Sayın Başkan, dün burada bir Kürtçe atasözünden bahsettim; alelacele hemen oradan düğmeye bastınız. Aklıma ne geldi biliyor musunuz? Sakarya'da bir baba ve oğlu Kürtçe konuşuyorlar, adam silahını çekiyor, ikisine ateş ediyor yani "Niye Kürtçe konuştunuz?" diye ateş ediyor, baba orada öldü. Burada düğmeye basmak ile ateş etmek arasında hiçbir fark yok yani Kürt diline tahammülünüz olsun, bu dil kadim bir dildir. Biz sonradan buraya gelip bu toprakları vatan edinen değiliz, bizim yedi ceddimizin bu topraklarda yeri vardır ve bu toprakların sahibiyiz. İki üç nesil önce çıkıp buralara gelip Türk olmayanlar Türkçülük yapıyor. Kardeşim, biz bu toprakların ve bu kadim dilin sahibiyiz, bu dil kadimdir. Bakın, bu Parlamento ne kadar geri biliyor musunuz? Bundan tam yüz beş yıl önce bu Parlamentoda, şu tutanaklarda Muş milletvekili Kürtçe konuşma yapıyor ve tutanaklara Kürtçe geçiyor. Dün Grup Başkan Vekilimiz söyledi, daha önce "x" diye geçiyordu, şimdi otomatik olarak kesiyorsunuz; buna hakkınız yok, bu kadim dile kimsenin bu kadar düşmanlık yapmaya hakkı yok. Bakın, İngilizce konuşulur, Arapça konuşulur, ses seda çıkmaz. Birkaç gün önce buraya Endonezya Cumhurbaşkanı geldi, hepimiz kalktık ayağa; ulusal giysileriyle buraya geldi, burada kendi ana diliyle konuştu, bütün Parlamento kalktı, onu ayakta alkışladı. Peki, bu Parlamento parçalandı mı, ne oldu? Peki, bu kadim dil size ne etti? Niye bu dile bu kadar düşmanca bir tavır içerisindesiniz? Hiç beğenmediğiniz, sürekli "Faşist, bilmem ne İsrail." dediğiniz... Vallahi, İsrail Parlamentosunda Arapça konuşma yapılıyor, anında tercüme ediliyor. Belçika'da, Parlamentoda üç farklı dilde konuşma yapılıyor ve o ülkelerde bütün kimliklere, bütün inançlara saygı duyuluyor ama burada Kürtçe konuşulduğu an kıyametler kopuyor. Peki, bu şekilde mi siz Kürt sorununu çözeceksiniz? Kürtlerin değerlerine saygı duymadan mı bu sorunu çözeceksiniz? Bundan vazgeçin. Bakın, biz bu toprakların ev sahibiyiz ama ne hikmetse bize misafir hukuku bile uygulanmıyor. Misafirler geliyor, buralarda baş tacı, bütün konuşmalarını ana dilleriyle yapıyorlar ama biz burada hâlâ kendi dilimizden konuşamıyoruz; yapmayın bunları. Sayın Başkan, ben ana dilim için bu kadar ağır bedeller ödüyorum. Biraz önce Selahattin'den bahsettim. Selahattin dokuz yıldır cezaevinde, Figen dokuz yıldır cezaevinde. Binlerce Kürt çocuğu hem öldüler hem zindandalar.

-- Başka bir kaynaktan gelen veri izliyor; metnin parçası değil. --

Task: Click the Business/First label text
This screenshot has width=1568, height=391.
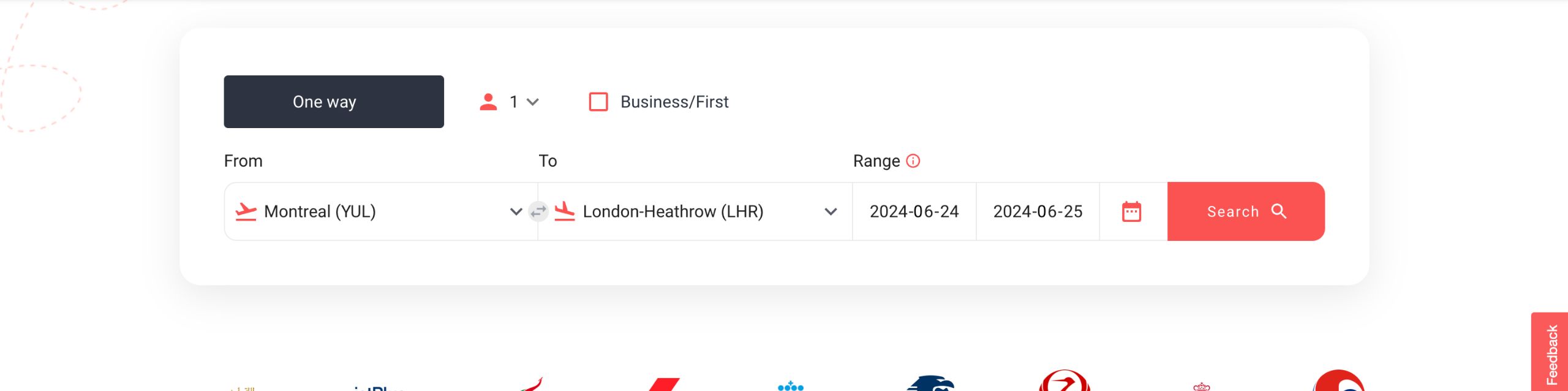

(Mikrofon otomatik cihaz tarafından kapatıldı)
BAŞKAN - Sayın Sakik, lütfen tamamlayın.
SIRRI SAKİK (Devamla) - Teşekkür ediyorum.

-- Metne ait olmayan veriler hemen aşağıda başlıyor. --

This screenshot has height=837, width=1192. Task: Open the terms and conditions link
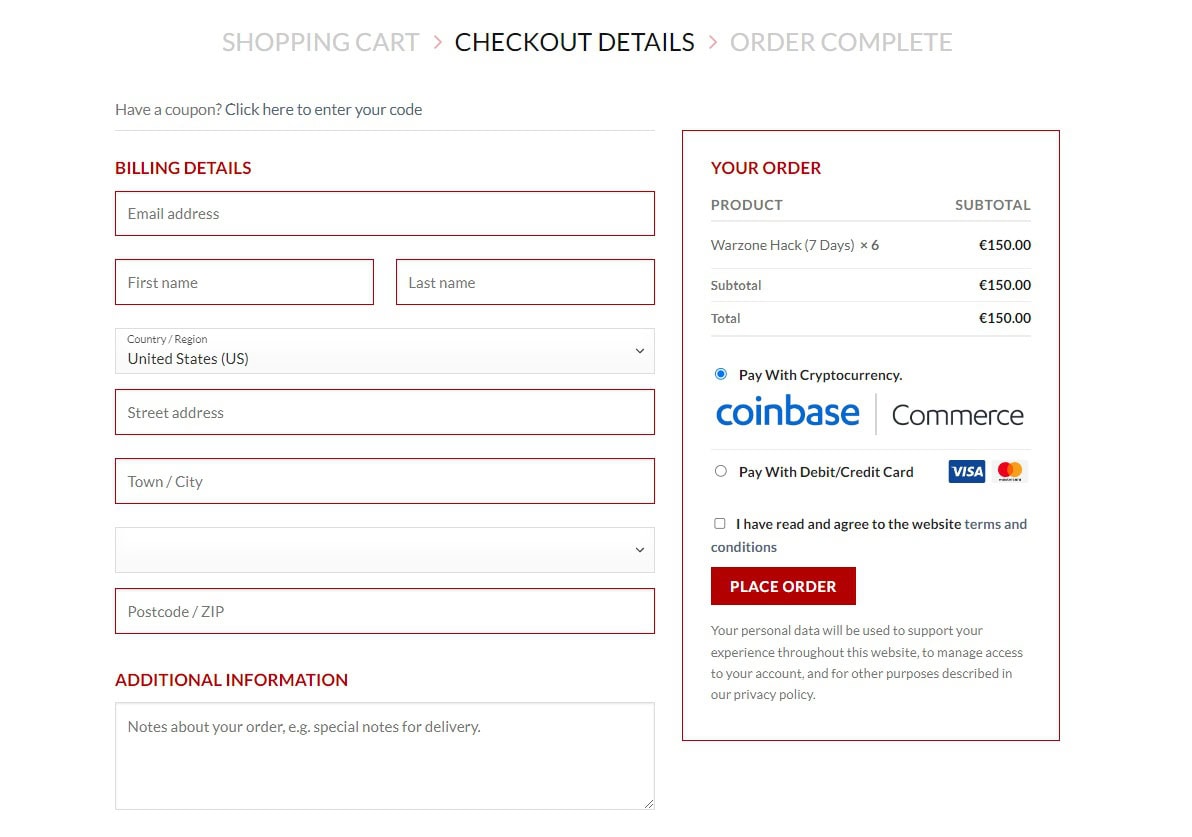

Bunlar hepsi bu dilin özgür olması için. Başka ne yaptılar, ne ettiler? Bizim dilimize karşı bu haksızlığı yapmayın. Bence, vallahi, ana dilimize saygı göstermeliyiz Sayın Başkan. Eminim yani ben ne kadar Kürt'sem siz de o kadar Kürt'sünüz, sizin ananız-babanız da Kürt. Eminim onlar da bu uygulamayı içlerine sindirmiyorlar. Bu halkın inançlarına, kimliklerine saygılı olalım. Barış istiyorsanız ilk önce bu halkın diline, kültürüne saygılı olmalısınız; bu, böyle sağlanır. Birbirimize saygılı olmalıyız, birbirimize tepeden bakmak, el sallamak, emir kipleriyle konuşmak; bu işler çok geride kaldı, kimse bize böyle parmak marmak sallamasın. Biz ölümü, korkuyu çok gerilerde bıraktık.